The total fund volume will amount to CHF 55 million. On average, Helvetia Venture Fund will invest between CHF 500,000 and CHF 2 million in each financing round. Investments of up to CHF 5.5 million can be made in each portfolio company. Unlike with most other corporate venture funds, the Helvetia Venture Fund investment team has the authority of partners at a private venture capital fund and participates directly in the financial success or failure of their portfolio
On the one hand, the fund will focus on insuretech start-ups. These are young companies active in the traditional value chain of an insurer.
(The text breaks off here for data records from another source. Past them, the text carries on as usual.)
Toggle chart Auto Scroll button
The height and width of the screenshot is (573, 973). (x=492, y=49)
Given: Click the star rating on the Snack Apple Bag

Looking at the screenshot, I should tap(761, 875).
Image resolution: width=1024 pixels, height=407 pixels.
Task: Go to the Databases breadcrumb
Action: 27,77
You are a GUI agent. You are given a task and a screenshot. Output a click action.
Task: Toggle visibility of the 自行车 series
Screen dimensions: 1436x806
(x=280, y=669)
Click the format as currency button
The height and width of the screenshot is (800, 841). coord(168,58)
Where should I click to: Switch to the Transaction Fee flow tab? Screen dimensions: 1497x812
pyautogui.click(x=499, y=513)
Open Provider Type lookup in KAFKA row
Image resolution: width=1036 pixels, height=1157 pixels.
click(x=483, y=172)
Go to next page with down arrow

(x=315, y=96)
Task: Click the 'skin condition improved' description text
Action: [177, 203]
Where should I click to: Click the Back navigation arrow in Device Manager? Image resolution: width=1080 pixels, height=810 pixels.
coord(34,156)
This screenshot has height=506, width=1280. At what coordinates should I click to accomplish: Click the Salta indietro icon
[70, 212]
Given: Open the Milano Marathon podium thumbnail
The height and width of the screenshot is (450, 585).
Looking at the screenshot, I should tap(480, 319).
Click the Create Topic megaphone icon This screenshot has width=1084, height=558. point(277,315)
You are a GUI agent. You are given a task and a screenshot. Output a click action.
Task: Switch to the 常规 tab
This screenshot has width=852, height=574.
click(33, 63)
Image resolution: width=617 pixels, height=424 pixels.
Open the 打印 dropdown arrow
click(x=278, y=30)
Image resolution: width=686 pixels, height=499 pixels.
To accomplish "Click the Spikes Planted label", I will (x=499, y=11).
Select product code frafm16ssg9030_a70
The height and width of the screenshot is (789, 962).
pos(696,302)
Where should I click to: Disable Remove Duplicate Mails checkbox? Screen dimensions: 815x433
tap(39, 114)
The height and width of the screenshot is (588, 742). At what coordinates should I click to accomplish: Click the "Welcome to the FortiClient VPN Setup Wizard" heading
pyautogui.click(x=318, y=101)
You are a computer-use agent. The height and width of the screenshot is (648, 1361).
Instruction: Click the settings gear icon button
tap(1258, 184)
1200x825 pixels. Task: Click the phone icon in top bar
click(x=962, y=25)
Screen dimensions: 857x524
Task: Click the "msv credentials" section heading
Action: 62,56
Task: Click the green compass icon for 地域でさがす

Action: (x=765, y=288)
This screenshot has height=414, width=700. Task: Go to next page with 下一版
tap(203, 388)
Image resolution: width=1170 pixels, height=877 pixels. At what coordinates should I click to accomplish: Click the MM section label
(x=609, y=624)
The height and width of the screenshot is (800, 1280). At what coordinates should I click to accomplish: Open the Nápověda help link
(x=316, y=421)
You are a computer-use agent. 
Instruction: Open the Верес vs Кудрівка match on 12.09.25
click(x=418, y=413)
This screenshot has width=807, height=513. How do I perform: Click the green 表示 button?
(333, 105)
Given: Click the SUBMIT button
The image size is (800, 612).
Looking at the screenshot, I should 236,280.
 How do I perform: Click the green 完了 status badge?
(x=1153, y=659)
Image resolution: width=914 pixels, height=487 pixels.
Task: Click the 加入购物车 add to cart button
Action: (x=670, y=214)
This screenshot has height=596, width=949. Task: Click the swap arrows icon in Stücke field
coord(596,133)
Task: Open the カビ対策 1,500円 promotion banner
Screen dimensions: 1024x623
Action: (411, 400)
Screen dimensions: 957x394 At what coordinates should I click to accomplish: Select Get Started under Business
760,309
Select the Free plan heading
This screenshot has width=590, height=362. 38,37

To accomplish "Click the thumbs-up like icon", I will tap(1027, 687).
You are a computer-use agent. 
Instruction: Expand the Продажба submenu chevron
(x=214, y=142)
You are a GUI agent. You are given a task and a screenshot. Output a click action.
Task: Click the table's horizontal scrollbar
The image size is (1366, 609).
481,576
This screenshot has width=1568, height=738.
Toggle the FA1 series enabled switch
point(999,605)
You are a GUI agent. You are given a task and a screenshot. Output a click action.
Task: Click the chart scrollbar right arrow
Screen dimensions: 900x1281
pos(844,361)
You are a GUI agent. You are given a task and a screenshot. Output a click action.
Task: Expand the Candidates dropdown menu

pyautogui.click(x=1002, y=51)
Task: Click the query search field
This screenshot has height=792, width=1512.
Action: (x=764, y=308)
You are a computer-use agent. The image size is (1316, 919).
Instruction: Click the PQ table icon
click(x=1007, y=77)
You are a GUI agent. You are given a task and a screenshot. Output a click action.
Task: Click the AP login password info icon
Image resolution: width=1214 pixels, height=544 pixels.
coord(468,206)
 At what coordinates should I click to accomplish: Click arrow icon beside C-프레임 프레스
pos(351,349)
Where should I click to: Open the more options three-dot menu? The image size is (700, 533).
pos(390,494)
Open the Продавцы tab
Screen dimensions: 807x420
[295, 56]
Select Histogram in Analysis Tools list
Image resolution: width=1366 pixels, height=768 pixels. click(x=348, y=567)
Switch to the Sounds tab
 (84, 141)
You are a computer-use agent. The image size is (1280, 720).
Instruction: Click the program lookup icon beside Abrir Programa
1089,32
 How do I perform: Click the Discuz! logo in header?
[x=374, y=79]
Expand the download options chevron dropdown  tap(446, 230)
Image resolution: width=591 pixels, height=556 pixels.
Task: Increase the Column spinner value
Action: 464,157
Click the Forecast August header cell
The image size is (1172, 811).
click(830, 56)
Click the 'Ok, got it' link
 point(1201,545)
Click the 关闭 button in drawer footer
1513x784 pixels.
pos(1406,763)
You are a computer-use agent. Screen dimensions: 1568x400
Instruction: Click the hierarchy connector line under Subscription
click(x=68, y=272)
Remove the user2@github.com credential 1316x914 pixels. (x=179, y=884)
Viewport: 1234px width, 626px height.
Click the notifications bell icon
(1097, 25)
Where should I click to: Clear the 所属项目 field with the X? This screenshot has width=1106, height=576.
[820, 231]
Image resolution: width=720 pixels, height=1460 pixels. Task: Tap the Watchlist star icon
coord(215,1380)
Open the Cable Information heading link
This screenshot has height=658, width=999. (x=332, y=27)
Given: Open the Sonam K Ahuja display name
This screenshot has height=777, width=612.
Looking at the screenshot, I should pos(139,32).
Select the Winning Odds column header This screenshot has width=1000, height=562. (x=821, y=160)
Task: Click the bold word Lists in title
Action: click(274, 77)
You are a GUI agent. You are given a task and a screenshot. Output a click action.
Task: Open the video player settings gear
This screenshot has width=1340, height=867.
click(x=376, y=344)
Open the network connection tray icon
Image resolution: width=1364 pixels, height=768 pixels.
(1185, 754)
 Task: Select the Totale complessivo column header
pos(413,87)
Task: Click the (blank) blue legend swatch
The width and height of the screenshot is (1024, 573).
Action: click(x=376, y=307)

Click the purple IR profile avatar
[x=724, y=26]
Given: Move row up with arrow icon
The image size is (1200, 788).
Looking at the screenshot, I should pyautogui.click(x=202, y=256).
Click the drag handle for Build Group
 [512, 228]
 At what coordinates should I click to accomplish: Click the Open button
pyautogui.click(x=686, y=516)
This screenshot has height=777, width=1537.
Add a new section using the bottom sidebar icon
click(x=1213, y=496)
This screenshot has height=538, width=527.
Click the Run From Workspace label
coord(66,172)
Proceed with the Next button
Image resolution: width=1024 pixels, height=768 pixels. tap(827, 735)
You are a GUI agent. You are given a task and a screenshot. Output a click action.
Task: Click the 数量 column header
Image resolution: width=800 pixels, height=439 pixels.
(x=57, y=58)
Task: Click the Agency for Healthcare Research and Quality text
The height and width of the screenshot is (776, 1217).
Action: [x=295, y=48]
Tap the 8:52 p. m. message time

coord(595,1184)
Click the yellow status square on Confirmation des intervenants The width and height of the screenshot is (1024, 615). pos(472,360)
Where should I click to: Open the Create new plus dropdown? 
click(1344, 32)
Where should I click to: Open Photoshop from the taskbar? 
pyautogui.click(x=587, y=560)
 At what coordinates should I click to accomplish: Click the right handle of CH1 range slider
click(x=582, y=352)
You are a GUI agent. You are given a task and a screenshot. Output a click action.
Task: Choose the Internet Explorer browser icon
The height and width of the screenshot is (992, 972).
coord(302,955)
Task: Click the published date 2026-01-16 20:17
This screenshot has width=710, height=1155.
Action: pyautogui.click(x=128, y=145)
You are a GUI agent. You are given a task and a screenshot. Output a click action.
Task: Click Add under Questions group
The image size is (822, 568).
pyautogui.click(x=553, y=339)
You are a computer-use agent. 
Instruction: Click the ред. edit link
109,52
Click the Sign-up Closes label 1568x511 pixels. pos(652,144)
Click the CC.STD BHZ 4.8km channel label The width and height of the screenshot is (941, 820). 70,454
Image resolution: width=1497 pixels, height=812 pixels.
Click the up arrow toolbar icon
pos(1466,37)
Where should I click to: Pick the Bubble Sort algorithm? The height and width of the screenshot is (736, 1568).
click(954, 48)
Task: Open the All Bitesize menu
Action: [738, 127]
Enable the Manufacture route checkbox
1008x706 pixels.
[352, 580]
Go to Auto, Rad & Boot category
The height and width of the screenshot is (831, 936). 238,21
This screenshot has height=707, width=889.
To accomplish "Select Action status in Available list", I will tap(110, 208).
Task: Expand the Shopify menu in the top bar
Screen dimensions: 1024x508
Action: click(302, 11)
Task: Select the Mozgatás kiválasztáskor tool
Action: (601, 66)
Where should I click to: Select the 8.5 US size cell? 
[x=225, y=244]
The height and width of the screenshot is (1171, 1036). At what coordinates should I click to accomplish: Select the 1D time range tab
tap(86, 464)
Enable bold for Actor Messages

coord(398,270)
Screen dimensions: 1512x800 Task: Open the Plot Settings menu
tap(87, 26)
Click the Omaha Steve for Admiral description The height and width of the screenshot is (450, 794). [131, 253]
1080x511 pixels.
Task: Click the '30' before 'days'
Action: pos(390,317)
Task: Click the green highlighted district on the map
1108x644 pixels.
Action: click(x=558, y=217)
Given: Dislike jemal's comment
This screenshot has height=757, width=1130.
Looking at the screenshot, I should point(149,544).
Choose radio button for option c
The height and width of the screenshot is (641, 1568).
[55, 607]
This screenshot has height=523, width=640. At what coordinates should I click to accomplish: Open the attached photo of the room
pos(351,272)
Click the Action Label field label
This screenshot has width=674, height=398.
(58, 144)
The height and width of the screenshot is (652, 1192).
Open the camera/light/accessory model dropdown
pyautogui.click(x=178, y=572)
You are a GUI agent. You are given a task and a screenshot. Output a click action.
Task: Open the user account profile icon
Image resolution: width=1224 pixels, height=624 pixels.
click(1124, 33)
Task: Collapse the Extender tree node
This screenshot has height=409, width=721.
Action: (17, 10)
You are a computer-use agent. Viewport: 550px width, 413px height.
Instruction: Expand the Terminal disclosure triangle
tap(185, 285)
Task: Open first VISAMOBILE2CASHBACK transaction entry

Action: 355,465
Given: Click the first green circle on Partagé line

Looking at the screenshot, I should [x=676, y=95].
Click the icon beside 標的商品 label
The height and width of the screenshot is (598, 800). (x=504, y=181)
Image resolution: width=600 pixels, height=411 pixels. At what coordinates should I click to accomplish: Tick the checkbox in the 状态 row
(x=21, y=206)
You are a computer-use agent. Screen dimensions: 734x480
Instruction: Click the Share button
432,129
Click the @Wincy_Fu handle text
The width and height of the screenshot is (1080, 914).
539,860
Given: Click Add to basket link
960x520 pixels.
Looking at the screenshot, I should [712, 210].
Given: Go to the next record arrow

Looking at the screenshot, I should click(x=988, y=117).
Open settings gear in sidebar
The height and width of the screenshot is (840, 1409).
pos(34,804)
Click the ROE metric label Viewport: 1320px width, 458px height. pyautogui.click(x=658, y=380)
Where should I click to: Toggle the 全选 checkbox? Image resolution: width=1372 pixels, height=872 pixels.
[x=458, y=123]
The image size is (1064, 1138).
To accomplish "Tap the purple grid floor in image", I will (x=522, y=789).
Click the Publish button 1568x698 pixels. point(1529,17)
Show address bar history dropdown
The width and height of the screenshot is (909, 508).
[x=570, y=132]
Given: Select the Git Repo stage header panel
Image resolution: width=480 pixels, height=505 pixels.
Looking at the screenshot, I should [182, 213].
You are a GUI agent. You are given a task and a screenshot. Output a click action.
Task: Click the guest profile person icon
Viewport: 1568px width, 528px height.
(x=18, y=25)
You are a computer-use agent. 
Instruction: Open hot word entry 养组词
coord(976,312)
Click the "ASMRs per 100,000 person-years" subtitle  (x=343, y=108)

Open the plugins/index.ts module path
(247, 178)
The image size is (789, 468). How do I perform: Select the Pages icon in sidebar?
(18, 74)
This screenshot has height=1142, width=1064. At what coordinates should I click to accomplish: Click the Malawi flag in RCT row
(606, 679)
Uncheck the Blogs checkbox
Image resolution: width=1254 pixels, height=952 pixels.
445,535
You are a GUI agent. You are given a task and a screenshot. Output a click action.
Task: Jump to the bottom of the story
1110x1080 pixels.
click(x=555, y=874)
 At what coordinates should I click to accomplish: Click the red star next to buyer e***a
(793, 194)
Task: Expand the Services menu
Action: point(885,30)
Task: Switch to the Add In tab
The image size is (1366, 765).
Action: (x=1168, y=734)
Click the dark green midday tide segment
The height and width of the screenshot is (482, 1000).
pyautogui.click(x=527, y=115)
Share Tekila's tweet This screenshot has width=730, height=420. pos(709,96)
On the other hand, it will invest in start-ups whose business model links to Helvetia’s business or supports Helvetia’s own business model – for example where the company’s products offer a complementary service for Helvetia’s clients.
Helvetia Venture Fund will invest in start-ups that have largely completed product development (Early Stage / Series A) or are already in the growth phase (Late Stage / Series A, B, C, etc.). Seed phase investments will only be made in exceptional cases. No wide-scale investments are made; the focus is on the start-ups reckoned to have the best prospects. To ensure it can offer the start-ups direct support, the fund will be making the majority of its investments in countries where Helvetia is active, i.e. Switzerland, as well as Germany, France, Italy, Austria and Spain. However, investments may also be made in other countries.
Helvetia Venture Fund is a wholly owned subsidiary of Helvetia Insurance and is domiciled in Luxembourg. The investment manager has the authority of a partner of a private venture capital firm, thus ensuring the necessary flexibility and short pathways to investment decisions. Unlike with most other corporate venture funds, the investment team participates directly in the financial success or failure of their portfolio. Helvetia is assisted in the fund’s operation by b-to-v Partners AG, St.Gallen.